Instruction: Reproduce the listing below word for word, leaving out the pictures.

───── Material to process ─────

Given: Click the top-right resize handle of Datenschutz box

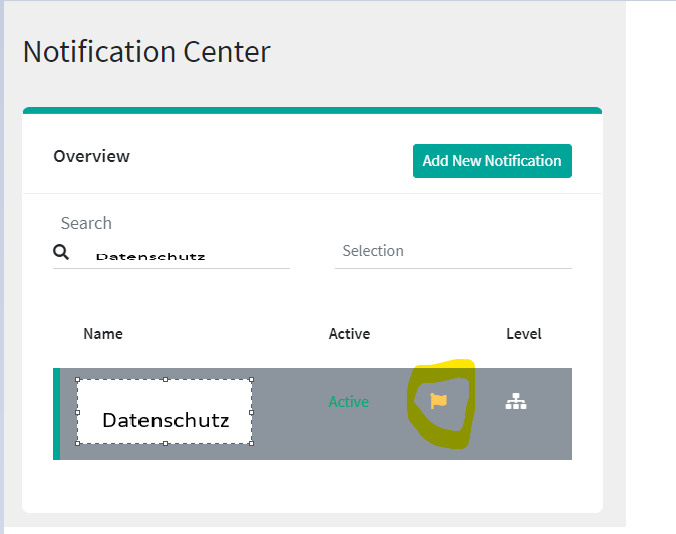Looking at the screenshot, I should pyautogui.click(x=251, y=380).
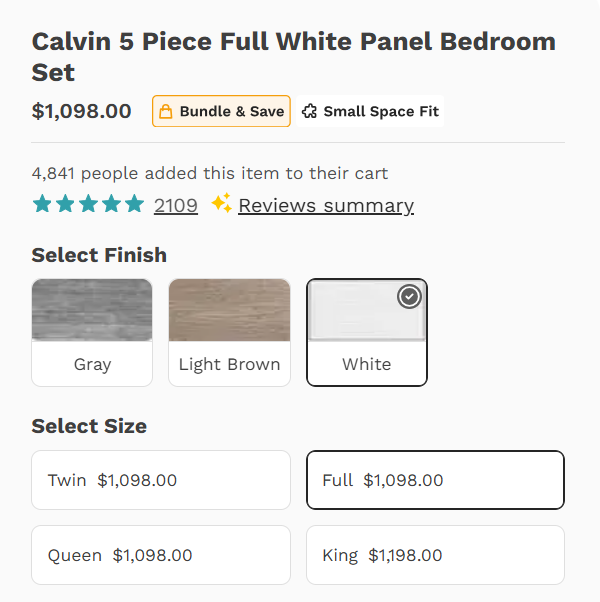Viewport: 600px width, 602px height.
Task: Click the five-star rating icons
Action: [x=88, y=205]
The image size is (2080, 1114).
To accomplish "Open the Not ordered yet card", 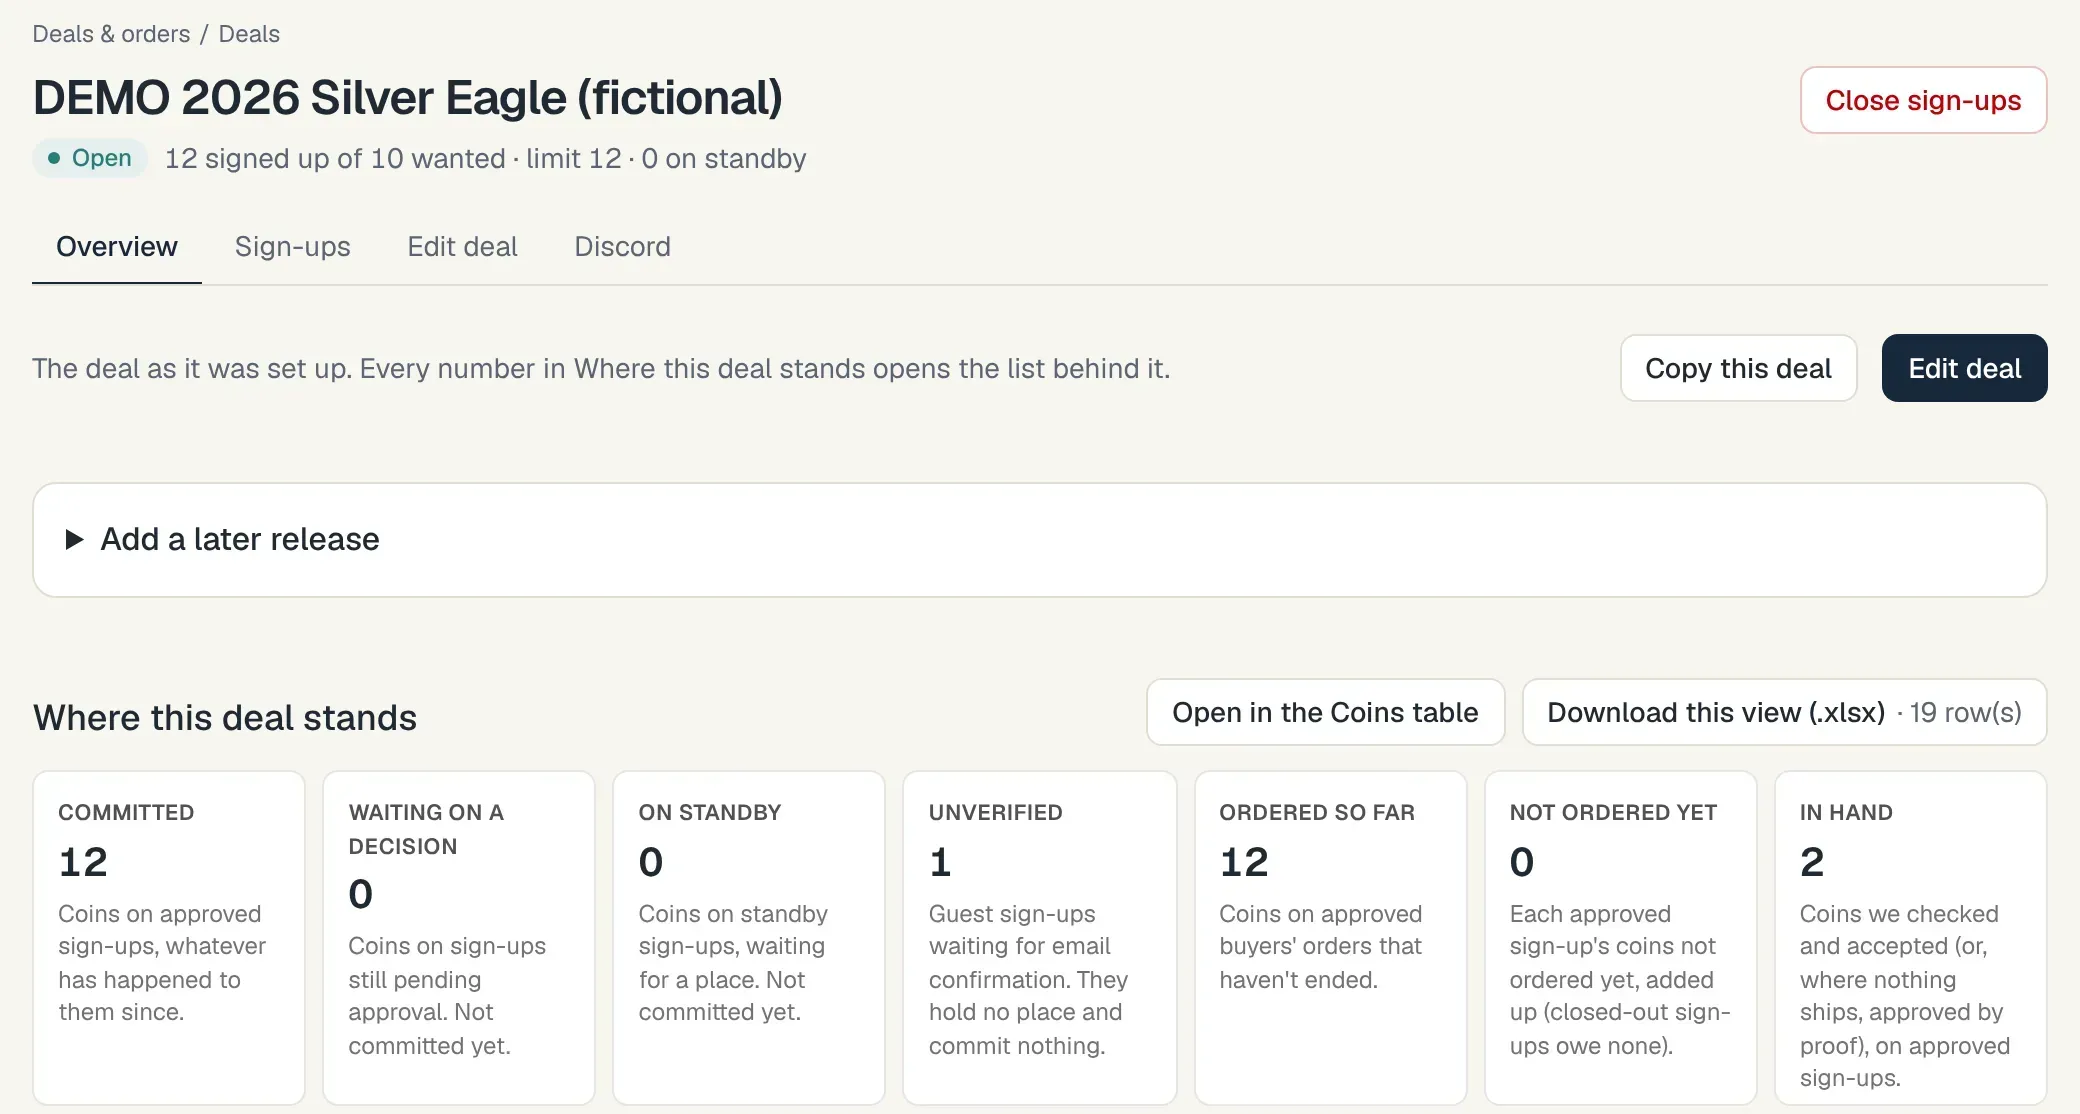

─────

In response:
Given: Click the top-right resize handle of Datenschutz box

Looking at the screenshot, I should pyautogui.click(x=251, y=380).
Viewport: 600px width, 602px height.
Task: Click the five-star rating icons
Action: [x=88, y=205]
The image size is (2080, 1114).
To accomplish "Open the Not ordered yet card", 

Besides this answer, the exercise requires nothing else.